2 Lightly grease and flour two 18cm round sandwich tins with butter and line the base with a circle of baking parchment.
3 Place all the cake ingredients (except the walnuts) into a food processor and blend until smooth.
4 Gently stir in the walnut pieces
5 Divide the mixture equally between the sandwich tins and spread out to level the surface
6 Bake in the centre of the oven for 25 to30 minutes, or until the cakes are firm to the touch in the centre and spring back when lightly pressed (or until a toothpick comes out clean).

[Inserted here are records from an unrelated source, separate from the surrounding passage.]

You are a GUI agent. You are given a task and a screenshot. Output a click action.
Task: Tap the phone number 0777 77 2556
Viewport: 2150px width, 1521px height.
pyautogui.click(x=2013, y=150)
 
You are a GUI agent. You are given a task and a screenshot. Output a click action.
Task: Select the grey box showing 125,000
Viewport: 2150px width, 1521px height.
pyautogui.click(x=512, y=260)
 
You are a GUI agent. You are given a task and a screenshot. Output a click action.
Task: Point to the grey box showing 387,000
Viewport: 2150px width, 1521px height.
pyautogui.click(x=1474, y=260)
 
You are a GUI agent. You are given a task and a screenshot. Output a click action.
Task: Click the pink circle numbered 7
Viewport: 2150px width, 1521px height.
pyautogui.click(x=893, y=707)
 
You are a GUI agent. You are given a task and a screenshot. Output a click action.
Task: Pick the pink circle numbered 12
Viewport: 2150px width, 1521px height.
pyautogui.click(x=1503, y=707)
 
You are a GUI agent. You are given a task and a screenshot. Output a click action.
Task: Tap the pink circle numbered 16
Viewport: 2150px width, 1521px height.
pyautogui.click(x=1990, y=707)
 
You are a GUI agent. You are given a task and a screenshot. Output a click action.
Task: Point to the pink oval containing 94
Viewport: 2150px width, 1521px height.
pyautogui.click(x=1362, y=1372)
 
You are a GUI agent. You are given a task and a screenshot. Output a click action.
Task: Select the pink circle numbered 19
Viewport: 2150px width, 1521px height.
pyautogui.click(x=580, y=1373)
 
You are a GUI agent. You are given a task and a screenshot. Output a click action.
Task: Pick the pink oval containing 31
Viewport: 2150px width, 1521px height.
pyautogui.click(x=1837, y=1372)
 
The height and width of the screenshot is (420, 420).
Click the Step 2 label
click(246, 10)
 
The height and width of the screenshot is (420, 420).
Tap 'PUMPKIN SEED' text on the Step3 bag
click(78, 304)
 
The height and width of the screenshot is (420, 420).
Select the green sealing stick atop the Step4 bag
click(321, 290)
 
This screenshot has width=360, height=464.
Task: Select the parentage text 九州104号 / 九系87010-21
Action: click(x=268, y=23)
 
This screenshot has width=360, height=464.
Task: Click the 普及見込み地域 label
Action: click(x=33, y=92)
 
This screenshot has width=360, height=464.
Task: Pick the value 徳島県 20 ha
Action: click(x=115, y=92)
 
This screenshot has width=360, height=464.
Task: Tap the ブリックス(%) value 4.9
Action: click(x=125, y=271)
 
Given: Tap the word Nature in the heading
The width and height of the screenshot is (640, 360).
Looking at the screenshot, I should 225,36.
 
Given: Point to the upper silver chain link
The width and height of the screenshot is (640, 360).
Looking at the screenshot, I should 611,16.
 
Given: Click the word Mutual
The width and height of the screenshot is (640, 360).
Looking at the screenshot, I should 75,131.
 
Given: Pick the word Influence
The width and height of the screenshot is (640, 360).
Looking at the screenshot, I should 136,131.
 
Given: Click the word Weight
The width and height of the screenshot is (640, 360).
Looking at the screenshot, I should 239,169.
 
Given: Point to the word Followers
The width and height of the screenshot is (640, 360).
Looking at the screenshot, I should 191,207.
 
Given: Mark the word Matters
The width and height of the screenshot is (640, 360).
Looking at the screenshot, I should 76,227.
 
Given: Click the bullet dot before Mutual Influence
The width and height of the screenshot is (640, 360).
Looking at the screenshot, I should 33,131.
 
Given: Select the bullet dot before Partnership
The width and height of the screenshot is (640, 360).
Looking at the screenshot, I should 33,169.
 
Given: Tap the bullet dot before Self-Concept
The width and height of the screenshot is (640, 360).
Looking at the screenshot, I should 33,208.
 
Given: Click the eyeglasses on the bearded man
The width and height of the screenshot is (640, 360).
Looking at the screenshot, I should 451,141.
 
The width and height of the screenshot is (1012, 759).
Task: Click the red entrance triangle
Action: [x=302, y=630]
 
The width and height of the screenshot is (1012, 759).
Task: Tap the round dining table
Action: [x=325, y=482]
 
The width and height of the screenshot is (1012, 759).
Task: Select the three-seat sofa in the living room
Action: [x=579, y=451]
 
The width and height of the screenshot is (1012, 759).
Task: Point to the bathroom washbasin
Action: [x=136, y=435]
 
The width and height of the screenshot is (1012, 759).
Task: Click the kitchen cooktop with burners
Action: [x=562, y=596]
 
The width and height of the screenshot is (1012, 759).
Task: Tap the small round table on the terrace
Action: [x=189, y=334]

7 Remove from the oven and leave to cool in the tins for five to 10 minutes, then remove the cakes from the tins and transfer to a wire rack to cool completely.
8 Prepare the filling by beating together all of the ingredients until smooth (either by hand with a whisk, or with an electric beater).
9 Add a small amount of boiling water if the mixture is still very thick; drop by drop so the mixture doesn’t get too runny.
10 Sandwich the two cakes together using half of the butter cream and spread the rest over the top of the cake.
11 Lightly sprinkle the walnuts over the top of the cake and dust with a little icing sugar, to serve.